Fact-Checking Prince: Can Doves, In Fact, Cry? I was surprised to find out the answer is yes, although they probably don't weep or mourn the way we do, according to a story at Vox: ..."I am pleased to assure you that doves do indeed have tear ducts," Shapiro writes. "Like us, doves use tears to keep their eyes moist and prevent them from drying out. Whether they also use these tears and ducts to lament overly bold fathers or insatiable mothers is beyond my area of expertise..."

Photo credit above: "Can this dove cry? The answer may surprise you." Shutterstock

TODAY: Mix of clouds and sun, breezy. Winds: NW 15. High: near 60
WEDNESDAY NIGHT: Clearing and cool. Low: 38
THURSDAY: Blue sky, less wind. High: 57
FRIDAY: Frosty start, bright sunshine. Wake-up: 33. High: 57
SATURDAY: Nicer day of the weekend. Plenty of cool sunshine. Wake-up: 35. HIgh: 61
SUNDAY: Early sun, PM showers likely. Wake-up: 43. High: 58
MONDAY: Drying out, intervals of sun. Wake-up: 42. High: 59
TUESDAY: Clouds increase, rain at night. Wake-up: 39. High: near 60

Climate Stories...

Can Sucking CO2 Out Of The Atmosphere Really Work? And even if you can get it to work, can it work cost-effectively, at scale? MIT Technology Review has the story; here's an excerpt: "...The need for a carbon-sucking machine is easy to see. Most technologies for mitigating carbon dioxide work only where the gas is emitted in large concentrations, as in power plants. But air-capture machines, installed anywhere on earth, could deal with the 52 percent of carbon-dioxide emissions that are caused by distributed, smaller sources like cars, farms, and homes. Secondly, air capture, if it ever becomes practical, could gradually reduce the concentration of carbon dioxide in the atmosphere...."

Photo credit above: "CTO and co-founder Peter Eisenberger in front of Global Thermostat’s air-capturing machine."

Black Hills Blizzard of Early October, 2013, Probably Not Linked to Climate Change. USAgnet.com takes a look at the freak blizzard that unloaded as much as 55" of snow on the Black Hills of South Dakota on October 3-5, 2013. Was there a connection to increasing moisture levels and climate volatility? "...It was just an anomaly," Edwards said. "This type of early season blizzard is an outlier and is not any more likely to occur in the future due to a changing climate." Such a storm occurs about once every 10 years, so it is not uncommon to get that much precipitation in a two- or three-day period in western South Dakota. But the timing of the 2013 early October blizzard created devastating impacts. Computer models showed a reduction in what Edwards called "extreme precipitation events" in the fall season in western South Dakota when compared to climate conditions in the 1800s. However, she added, the results were not statistically significant..." (Image above: YouTube).

### Directive
Continue the weather and climate blog post above, starting right after its final sentence.

### Entries supplied
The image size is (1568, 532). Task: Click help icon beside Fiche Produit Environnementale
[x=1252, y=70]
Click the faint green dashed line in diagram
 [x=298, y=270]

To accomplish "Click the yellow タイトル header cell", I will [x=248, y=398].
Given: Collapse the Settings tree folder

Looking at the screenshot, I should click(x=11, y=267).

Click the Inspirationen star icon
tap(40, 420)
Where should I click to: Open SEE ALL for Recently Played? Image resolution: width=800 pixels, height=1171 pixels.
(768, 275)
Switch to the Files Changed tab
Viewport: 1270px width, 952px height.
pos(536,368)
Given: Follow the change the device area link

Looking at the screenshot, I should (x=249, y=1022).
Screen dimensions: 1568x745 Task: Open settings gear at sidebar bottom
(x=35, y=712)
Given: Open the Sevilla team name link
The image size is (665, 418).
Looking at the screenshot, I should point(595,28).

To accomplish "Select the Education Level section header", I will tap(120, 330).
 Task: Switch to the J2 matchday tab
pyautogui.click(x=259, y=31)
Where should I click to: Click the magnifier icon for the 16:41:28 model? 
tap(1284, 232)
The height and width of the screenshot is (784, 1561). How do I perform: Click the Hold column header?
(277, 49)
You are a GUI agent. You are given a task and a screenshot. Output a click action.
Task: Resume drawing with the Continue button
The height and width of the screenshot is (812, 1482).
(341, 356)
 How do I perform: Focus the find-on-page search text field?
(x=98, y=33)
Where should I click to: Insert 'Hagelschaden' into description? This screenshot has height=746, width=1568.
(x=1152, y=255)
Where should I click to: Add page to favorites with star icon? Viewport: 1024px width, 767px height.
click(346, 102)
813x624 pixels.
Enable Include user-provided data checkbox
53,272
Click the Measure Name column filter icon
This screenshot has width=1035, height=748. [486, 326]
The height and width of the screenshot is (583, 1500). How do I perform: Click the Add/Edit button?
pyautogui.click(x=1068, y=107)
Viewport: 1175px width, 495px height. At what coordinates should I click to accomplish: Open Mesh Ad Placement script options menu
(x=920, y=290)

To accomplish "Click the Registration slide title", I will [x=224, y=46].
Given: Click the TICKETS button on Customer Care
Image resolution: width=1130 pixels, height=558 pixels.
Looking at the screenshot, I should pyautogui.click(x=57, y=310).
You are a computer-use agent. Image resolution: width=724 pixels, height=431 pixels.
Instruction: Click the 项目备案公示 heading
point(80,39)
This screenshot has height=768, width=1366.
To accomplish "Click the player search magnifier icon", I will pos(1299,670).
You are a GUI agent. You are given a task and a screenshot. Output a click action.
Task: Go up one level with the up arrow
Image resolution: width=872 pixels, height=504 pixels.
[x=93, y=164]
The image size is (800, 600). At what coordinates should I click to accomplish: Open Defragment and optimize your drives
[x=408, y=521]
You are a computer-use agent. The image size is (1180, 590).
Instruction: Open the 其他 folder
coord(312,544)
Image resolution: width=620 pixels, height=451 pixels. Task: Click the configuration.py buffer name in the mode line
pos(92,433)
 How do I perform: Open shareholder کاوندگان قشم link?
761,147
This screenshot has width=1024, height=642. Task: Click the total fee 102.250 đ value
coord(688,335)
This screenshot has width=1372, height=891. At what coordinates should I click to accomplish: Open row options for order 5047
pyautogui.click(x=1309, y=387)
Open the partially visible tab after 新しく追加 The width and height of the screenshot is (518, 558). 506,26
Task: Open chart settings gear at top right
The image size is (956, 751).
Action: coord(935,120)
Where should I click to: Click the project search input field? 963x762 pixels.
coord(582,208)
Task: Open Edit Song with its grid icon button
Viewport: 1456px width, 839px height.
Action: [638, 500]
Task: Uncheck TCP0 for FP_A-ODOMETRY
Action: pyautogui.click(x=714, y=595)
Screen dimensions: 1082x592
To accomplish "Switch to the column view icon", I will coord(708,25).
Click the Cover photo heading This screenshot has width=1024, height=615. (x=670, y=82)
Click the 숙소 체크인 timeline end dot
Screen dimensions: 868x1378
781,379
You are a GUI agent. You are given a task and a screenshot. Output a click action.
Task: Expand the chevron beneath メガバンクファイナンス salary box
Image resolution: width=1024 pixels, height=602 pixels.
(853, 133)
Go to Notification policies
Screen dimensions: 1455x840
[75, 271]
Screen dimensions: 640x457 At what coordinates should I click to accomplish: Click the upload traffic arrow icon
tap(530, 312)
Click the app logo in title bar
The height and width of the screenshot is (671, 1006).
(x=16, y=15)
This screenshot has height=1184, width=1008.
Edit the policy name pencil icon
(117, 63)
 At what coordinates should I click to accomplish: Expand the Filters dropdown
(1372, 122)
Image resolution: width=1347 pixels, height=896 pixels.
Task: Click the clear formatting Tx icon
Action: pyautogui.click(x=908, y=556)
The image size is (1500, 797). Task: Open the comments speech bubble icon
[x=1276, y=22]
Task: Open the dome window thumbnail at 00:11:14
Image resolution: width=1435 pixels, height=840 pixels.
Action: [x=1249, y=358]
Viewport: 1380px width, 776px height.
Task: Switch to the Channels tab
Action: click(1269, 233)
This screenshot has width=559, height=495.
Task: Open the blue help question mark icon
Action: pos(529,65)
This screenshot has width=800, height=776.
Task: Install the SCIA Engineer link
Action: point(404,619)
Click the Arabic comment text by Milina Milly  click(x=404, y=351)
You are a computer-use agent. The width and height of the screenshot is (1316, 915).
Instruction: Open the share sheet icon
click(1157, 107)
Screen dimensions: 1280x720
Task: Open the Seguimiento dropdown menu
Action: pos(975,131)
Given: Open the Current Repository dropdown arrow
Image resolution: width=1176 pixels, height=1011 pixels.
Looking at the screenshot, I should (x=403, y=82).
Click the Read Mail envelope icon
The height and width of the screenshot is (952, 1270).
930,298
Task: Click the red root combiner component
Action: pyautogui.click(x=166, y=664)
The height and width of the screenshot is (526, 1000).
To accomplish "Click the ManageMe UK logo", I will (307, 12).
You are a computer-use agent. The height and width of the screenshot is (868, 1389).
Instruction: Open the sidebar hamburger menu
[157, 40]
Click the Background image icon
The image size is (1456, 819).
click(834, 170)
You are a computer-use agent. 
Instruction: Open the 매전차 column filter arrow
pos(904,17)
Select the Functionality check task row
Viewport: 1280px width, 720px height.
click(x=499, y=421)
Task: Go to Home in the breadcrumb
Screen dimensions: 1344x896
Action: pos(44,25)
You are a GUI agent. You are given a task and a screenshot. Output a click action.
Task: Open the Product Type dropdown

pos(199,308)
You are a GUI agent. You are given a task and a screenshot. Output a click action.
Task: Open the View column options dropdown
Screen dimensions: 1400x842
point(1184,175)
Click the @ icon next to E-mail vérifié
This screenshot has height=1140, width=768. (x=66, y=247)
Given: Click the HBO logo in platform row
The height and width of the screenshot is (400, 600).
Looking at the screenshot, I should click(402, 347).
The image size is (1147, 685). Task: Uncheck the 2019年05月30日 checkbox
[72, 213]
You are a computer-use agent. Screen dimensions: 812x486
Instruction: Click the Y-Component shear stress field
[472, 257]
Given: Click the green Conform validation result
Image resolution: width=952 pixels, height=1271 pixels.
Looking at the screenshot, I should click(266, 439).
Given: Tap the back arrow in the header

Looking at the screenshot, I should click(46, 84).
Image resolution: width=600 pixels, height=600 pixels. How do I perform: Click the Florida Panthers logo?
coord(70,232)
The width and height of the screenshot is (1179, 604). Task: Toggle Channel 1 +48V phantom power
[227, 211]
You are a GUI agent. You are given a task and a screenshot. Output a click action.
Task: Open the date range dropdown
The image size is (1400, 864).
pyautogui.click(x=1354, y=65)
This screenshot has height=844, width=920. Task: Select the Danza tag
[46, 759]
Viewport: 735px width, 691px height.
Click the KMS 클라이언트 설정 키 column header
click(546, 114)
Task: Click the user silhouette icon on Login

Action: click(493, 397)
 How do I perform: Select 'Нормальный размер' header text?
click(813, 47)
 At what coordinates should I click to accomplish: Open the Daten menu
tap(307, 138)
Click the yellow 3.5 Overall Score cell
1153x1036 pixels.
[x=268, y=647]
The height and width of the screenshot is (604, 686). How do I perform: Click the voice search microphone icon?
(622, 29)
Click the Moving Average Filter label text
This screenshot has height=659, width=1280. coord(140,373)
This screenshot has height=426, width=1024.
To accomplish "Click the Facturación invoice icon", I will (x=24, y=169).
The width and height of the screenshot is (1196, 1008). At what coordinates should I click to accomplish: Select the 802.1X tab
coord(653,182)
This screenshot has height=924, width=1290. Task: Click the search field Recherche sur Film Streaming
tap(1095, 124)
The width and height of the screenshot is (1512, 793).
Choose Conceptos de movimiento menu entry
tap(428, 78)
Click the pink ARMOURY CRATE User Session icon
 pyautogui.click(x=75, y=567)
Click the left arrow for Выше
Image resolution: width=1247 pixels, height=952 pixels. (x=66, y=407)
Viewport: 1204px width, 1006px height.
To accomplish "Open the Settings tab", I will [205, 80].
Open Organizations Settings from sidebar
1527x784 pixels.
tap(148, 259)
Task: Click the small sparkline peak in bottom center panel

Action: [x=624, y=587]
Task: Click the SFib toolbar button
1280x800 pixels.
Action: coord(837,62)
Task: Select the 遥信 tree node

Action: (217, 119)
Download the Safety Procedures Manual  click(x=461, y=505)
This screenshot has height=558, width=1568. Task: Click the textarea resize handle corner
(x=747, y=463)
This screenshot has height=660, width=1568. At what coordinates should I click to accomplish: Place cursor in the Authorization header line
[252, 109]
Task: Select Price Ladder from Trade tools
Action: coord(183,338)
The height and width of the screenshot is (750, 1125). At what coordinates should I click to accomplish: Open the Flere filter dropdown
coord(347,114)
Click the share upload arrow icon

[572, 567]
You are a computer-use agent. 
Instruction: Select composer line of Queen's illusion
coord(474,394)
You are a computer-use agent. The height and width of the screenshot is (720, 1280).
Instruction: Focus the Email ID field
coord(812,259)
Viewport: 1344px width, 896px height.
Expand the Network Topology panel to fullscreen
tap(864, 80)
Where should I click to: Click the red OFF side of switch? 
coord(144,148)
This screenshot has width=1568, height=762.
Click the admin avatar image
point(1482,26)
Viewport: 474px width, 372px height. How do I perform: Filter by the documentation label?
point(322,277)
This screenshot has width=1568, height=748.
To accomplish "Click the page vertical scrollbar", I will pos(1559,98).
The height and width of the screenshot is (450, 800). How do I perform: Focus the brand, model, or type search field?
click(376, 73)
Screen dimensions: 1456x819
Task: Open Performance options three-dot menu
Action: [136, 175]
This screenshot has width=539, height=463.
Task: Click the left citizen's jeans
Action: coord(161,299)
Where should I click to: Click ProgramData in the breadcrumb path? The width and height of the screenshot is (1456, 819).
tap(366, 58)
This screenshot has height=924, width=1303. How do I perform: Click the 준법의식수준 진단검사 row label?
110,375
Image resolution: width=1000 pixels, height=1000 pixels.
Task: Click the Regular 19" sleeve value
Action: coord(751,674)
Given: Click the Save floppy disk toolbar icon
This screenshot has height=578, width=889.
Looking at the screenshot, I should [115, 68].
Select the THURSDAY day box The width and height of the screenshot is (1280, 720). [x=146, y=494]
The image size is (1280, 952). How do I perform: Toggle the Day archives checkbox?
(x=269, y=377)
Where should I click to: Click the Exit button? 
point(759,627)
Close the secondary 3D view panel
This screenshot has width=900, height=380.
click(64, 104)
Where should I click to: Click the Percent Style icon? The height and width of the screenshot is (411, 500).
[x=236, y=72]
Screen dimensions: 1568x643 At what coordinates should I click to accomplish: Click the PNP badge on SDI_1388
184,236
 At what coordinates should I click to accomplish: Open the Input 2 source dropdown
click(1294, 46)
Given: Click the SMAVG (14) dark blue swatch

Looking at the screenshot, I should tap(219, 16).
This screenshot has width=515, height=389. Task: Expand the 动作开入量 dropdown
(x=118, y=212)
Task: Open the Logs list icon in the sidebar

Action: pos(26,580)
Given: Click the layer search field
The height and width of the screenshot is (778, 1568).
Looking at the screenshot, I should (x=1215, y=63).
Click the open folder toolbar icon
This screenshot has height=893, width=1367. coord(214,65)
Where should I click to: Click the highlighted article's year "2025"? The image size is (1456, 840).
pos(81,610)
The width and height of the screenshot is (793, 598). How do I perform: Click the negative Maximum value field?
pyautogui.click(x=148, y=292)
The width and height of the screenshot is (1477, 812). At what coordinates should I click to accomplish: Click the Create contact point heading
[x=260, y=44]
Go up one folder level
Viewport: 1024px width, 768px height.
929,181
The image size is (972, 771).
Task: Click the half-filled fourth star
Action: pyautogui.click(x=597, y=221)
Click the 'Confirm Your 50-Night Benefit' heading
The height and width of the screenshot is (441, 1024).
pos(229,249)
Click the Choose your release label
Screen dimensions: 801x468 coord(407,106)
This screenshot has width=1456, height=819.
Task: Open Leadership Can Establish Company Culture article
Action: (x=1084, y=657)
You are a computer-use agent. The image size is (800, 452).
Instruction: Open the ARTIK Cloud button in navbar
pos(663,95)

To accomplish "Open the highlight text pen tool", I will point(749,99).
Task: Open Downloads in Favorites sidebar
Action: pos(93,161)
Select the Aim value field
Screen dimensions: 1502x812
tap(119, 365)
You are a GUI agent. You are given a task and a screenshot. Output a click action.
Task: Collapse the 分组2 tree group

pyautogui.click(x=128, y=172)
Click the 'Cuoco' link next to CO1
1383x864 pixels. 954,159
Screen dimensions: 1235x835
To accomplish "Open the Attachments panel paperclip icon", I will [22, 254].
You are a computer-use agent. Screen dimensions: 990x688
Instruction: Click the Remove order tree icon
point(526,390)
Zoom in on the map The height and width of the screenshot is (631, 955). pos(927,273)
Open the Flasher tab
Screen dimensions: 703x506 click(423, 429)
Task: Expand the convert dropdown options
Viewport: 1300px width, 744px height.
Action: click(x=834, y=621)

### Response
How To Lie With Data (or "Melting Away Global Warming"). Phil Plait looks past the propaganda and spin to what's really happening at both poles in Slate; here's the introduction: "After a summer of seasonal melting, on Sept. 17, 2014, Arctic sea ice extent likely hit its minimum for the year. The official word is that it was measured at 5.02 million square kilometers (1.94 million square miles). This is the sixth-lowest minimum since satellite records began in 1979. It also fits right in with the overall declining trend of Arctic sea ice..."

Past Measurements May Have Missed Massive Ocean Warming. Science Magazine has the update; here's the introduction: "Earth’s oceans have absorbed more than 90% of the warming caused by greenhouse gases, researchers estimate, with the stored heat showing up as warmer seawater. But a new analysis suggests scientists may have underestimated the size of the heat sink in the upper ocean—which could have implications for researchers trying to understand the pace and scale of past warming. Seas pose a formidable challenge to climate scientists. On one hand, they are as big a player in the global climate system as the atmosphere. As a result, “global warming is ocean warming," oceanographer Gregory Johnson writes in a commentary on the new study, appearing today in Nature Climate Change. But vast swaths of the ocean are poorly measured, particularly in the Southern Hemisphere..."

Image credit above: "The ocean stores much of the warming caused by the buildup of greenhouse gases." Daniel Ramirez/Flickr.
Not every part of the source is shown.